§ What is being asked
Convert the records below into a JSON list of strings, with one string for each line and no entries for blank lines.

§ Records for this task
::::::

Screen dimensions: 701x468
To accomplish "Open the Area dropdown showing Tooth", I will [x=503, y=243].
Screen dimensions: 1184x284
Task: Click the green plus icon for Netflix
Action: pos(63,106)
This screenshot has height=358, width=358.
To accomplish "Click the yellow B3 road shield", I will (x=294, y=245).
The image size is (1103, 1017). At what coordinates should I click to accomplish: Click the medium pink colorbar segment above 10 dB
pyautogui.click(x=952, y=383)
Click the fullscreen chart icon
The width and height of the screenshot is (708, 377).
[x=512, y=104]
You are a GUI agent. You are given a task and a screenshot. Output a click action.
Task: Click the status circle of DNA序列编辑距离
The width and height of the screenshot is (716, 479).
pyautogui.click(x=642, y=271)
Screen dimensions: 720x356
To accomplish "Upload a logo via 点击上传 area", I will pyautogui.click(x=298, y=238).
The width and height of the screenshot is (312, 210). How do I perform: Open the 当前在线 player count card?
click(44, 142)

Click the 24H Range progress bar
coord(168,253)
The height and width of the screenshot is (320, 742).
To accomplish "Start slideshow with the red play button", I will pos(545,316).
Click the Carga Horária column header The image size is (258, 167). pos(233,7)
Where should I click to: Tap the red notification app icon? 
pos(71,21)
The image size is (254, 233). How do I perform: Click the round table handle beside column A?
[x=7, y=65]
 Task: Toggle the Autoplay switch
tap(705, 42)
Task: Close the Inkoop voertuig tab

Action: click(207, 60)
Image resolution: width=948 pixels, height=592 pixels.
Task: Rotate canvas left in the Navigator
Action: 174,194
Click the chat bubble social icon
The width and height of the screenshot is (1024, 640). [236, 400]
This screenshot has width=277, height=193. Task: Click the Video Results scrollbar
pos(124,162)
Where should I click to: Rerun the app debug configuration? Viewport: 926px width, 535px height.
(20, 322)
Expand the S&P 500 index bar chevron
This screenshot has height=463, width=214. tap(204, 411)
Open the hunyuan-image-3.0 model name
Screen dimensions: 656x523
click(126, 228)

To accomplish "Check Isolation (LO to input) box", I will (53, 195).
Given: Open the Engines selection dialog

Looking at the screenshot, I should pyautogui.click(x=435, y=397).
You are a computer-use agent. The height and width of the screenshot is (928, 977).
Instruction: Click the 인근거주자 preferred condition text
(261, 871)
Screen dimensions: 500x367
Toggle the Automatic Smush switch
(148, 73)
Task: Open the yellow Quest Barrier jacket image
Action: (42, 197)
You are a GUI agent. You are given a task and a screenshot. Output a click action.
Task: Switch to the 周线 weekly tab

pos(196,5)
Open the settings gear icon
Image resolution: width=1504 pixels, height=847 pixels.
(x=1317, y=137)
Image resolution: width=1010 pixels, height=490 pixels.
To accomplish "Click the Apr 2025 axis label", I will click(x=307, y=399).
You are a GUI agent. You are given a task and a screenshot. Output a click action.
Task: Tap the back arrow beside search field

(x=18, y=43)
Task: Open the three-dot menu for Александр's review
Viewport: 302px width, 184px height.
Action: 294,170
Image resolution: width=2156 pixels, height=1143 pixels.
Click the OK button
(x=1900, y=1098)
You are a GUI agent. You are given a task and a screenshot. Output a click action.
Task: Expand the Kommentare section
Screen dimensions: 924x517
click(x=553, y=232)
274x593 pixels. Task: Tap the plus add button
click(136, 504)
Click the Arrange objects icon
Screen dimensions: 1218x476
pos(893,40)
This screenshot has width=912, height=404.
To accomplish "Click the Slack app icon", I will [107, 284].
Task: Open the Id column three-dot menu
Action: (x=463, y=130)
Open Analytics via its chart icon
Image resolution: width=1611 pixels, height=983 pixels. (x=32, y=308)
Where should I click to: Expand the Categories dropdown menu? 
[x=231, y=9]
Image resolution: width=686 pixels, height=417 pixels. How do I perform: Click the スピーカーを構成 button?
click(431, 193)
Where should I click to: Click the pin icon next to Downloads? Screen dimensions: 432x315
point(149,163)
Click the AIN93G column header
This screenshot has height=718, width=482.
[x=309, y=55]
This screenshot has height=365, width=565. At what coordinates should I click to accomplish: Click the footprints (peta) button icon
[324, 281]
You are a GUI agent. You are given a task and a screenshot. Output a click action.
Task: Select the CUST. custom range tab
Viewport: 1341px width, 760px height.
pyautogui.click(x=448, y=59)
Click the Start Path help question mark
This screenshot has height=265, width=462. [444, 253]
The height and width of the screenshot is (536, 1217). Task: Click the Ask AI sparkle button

::::::

§ Completed exercise
[
  "Screen dimensions: 701x468",
  "To accomplish \"Open the Area dropdown showing Tooth\", I will [x=503, y=243].",
  "Screen dimensions: 1184x284",
  "Task: Click the green plus icon for Netflix",
  "Action: pos(63,106)",
  "This screenshot has height=358, width=358.",
  "To accomplish \"Click the yellow B3 road shield\", I will (x=294, y=245).",
  "The image size is (1103, 1017). At what coordinates should I click to accomplish: Click the medium pink colorbar segment above 10 dB",
  "pyautogui.click(x=952, y=383)",
  "Click the fullscreen chart icon",
  "The width and height of the screenshot is (708, 377).",
  "[x=512, y=104]",
  "You are a GUI agent. You are given a task and a screenshot. Output a click action.",
  "Task: Click the status circle of DNA序列编辑距离",
  "The width and height of the screenshot is (716, 479).",
  "pyautogui.click(x=642, y=271)",
  "Screen dimensions: 720x356",
  "To accomplish \"Upload a logo via 点击上传 area\", I will pyautogui.click(x=298, y=238).",
  "The width and height of the screenshot is (312, 210). How do I perform: Open the 当前在线 player count card?",
  "click(44, 142)",
  "Click the 24H Range progress bar",
  "coord(168,253)",
  "The height and width of the screenshot is (320, 742).",
  "To accomplish \"Start slideshow with the red play button\", I will pos(545,316).",
  "Click the Carga Horária column header The image size is (258, 167). pos(233,7)",
  "Where should I click to: Tap the red notification app icon? ",
  "pos(71,21)",
  "The image size is (254, 233). How do I perform: Click the round table handle beside column A?",
  "[x=7, y=65]",
  " Task: Toggle the Autoplay switch",
  "tap(705, 42)",
  "Task: Close the Inkoop voertuig tab",
  "Action: click(207, 60)",
  "Image resolution: width=948 pixels, height=592 pixels.",
  "Task: Rotate canvas left in the Navigator",
  "Action: 174,194",
  "Click the chat bubble social icon",
  "The width and height of the screenshot is (1024, 640). [236, 400]",
  "This screenshot has width=277, height=193. Task: Click the Video Results scrollbar",
  "pos(124,162)",
  "Where should I click to: Rerun the app debug configuration? Viewport: 926px width, 535px height.",
  "(20, 322)",
  "Expand the S&P 500 index bar chevron",
  "This screenshot has height=463, width=214. tap(204, 411)",
  "Open the hunyuan-image-3.0 model name",
  "Screen dimensions: 656x523",
  "click(126, 228)",
  "To accomplish \"Check Isolation (LO to input) box\", I will (53, 195).",
  "Given: Open the Engines selection dialog",
  "Looking at the screenshot, I should pyautogui.click(x=435, y=397).",
  "You are a computer-use agent. The height and width of the screenshot is (928, 977).",
  "Instruction: Click the 인근거주자 preferred condition text",
  "(261, 871)",
  "Screen dimensions: 500x367",
  "Toggle the Automatic Smush switch",
  "(148, 73)",
  "Task: Open the yellow Quest Barrier jacket image",
  "Action: (42, 197)",
  "You are a GUI agent. You are given a task and a screenshot. Output a click action.",
  "Task: Switch to the 周线 weekly tab",
  "pos(196,5)",
  "Open the settings gear icon",
  "Image resolution: width=1504 pixels, height=847 pixels.",
  "(x=1317, y=137)",
  "Image resolution: width=1010 pixels, height=490 pixels.",
  "To accomplish \"Click the Apr 2025 axis label\", I will click(x=307, y=399).",
  "You are a GUI agent. You are given a task and a screenshot. Output a click action.",
  "Task: Tap the back arrow beside search field",
  "(x=18, y=43)",
  "Task: Open the three-dot menu for Александр's review",
  "Viewport: 302px width, 184px height.",
  "Action: 294,170",
  "Image resolution: width=2156 pixels, height=1143 pixels.",
  "Click the OK button",
  "(x=1900, y=1098)",
  "You are a GUI agent. You are given a task and a screenshot. Output a click action.",
  "Task: Expand the Kommentare section",
  "Screen dimensions: 924x517",
  "click(x=553, y=232)",
  "274x593 pixels. Task: Tap the plus add button",
  "click(136, 504)",
  "Click the Arrange objects icon",
  "Screen dimensions: 1218x476",
  "pos(893,40)",
  "This screenshot has width=912, height=404.",
  "To accomplish \"Click the Slack app icon\", I will [107, 284].",
  "Task: Open the Id column three-dot menu",
  "Action: (x=463, y=130)",
  "Open Analytics via its chart icon",
  "Image resolution: width=1611 pixels, height=983 pixels. (x=32, y=308)",
  "Where should I click to: Expand the Categories dropdown menu? ",
  "[x=231, y=9]",
  "Image resolution: width=686 pixels, height=417 pixels. How do I perform: Click the スピーカーを構成 button?",
  "click(431, 193)",
  "Where should I click to: Click the pin icon next to Downloads? Screen dimensions: 432x315",
  "point(149,163)",
  "Click the AIN93G column header",
  "This screenshot has height=718, width=482.",
  "[x=309, y=55]",
  "This screenshot has height=365, width=565. At what coordinates should I click to accomplish: Click the footprints (peta) button icon",
  "[324, 281]",
  "You are a GUI agent. You are given a task and a screenshot. Output a click action.",
  "Task: Select the CUST. custom range tab",
  "Viewport: 1341px width, 760px height.",
  "pyautogui.click(x=448, y=59)",
  "Click the Start Path help question mark",
  "This screenshot has height=265, width=462. [444, 253]",
  "The height and width of the screenshot is (536, 1217). Task: Click the Ask AI sparkle button"
]